選択の幅を広げる情報は、意思決定に不要

ある商品の売上アップの施策がA、B、Cの三つ上がっていたとする。

ここで「A、B、Cそれぞれの施策を打ったときに想定される売上アップ率」「それぞれの施策にかかるコスト」「実行時のリスク」といった情報があれば、「Aは売上アップ効果があまり期待できないから外そう」「Bはリスクが高くなるからやめておこう」などという意思決定に役立てることができる。つまり、これらの情報は、「マイナスのエントロピー」である。

一方、「A・B・Cに加えてDという選択肢もあるのではないか」とか、「Eを検討したほうがよい」という情報が入ってくると、選択の幅が広がってしまう。つまり、エントロピーを高くしてしまう。これは意思決定においては「不要な情報」ということになる。

「ちゃぶ台返し」をするのはダメ上司

もちろん、実はA・B・Cでは不十分で、新たな選択肢を検討しなくてはいけない場合もある。だが、意思決定の場というのは、ここまで十分に検討してきた最終段階である。ここでいきなり別案を出すのは、それまでの検討が不十分だったということを自ら認めるようなものである。

だが、現実には検討の最終段階において、「やっぱりこの方向もありではないか」などと言い出すリーダーは多いものだ。いわゆる「ちゃぶ台返し」であり、現場は大混乱する。
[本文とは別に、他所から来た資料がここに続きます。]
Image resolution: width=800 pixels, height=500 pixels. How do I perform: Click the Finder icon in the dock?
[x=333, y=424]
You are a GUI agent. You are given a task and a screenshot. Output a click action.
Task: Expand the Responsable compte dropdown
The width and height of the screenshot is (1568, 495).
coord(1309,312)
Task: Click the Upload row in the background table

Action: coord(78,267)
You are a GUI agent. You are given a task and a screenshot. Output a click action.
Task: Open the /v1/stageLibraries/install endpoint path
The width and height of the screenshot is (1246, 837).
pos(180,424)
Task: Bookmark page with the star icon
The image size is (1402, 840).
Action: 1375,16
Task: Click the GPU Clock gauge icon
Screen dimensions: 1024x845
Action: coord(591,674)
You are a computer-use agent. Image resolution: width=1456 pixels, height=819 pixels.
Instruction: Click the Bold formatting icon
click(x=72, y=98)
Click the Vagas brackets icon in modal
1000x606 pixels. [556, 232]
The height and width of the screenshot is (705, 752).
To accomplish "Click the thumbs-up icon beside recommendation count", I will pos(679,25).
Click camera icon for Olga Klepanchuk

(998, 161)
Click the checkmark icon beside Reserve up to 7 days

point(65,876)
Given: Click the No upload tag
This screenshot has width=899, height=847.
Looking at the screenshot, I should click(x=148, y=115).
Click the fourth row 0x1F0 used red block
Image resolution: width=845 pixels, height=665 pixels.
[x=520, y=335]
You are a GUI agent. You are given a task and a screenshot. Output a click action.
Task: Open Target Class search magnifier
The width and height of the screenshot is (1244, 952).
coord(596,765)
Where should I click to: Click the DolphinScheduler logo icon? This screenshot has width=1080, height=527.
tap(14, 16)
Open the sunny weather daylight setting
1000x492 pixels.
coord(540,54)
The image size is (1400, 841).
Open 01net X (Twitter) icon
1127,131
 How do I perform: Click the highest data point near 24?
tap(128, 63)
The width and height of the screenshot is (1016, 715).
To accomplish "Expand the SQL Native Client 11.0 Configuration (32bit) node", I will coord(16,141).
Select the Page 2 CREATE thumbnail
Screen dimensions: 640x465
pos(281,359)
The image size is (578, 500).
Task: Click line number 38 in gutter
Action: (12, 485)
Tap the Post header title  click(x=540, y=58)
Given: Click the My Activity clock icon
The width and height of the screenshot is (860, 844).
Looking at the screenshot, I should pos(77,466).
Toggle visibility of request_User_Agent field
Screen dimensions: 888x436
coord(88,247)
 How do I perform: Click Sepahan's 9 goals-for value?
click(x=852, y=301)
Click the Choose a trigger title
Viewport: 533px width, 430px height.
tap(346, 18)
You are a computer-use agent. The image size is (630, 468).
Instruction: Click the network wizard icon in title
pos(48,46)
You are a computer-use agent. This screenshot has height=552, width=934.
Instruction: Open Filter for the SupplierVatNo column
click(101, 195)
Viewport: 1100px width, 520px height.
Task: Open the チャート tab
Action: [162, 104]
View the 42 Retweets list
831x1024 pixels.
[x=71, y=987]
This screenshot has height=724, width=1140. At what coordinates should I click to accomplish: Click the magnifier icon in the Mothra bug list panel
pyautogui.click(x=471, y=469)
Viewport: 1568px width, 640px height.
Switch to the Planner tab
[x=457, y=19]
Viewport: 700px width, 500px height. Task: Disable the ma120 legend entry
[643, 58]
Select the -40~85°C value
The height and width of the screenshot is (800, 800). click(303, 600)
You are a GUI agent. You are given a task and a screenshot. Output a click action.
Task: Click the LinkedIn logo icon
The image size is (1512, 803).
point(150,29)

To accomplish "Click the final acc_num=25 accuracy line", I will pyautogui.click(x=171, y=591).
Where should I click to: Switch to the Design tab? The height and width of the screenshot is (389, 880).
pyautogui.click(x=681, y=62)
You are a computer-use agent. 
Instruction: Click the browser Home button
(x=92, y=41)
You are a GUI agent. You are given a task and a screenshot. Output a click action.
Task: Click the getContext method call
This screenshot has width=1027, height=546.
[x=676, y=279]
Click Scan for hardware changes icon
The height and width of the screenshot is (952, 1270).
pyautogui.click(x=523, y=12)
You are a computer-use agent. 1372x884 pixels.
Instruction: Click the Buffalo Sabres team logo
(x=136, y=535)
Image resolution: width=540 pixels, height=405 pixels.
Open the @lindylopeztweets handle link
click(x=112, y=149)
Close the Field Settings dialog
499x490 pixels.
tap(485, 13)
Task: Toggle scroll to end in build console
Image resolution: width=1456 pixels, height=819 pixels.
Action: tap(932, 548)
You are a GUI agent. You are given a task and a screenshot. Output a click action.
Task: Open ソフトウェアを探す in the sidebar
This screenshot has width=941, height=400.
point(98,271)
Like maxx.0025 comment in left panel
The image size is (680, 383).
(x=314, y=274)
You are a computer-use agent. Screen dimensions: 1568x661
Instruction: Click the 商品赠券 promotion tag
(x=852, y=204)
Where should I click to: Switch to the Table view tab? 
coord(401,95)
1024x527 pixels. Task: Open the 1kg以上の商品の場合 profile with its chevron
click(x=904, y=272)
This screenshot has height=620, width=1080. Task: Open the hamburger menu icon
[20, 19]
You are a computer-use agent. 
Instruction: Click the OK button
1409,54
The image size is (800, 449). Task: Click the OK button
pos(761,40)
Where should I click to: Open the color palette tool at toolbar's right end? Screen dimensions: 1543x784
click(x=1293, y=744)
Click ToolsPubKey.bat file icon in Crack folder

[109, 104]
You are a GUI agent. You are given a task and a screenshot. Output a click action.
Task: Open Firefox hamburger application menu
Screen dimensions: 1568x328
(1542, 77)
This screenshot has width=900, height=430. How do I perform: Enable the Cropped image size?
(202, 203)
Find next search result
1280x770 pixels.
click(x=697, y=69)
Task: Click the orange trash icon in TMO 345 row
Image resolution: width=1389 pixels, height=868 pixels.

あるいは、部下から上がってきたレポートに対し、「うん。これはこれでよくわかったけど、ここが本当かどうかもっと詳しく調べてくれ」とか、「これについては情報が何も書いていないが、どうなってるんだ?」といった指示をすることは、一見正しいように見えて、実は意思決定を遅らせる余計な情報になりかねない。

あなたがリーダーの立場にいるとしたら、知らず知らずのうちにこうした指示をしていないか、注意していただきたい。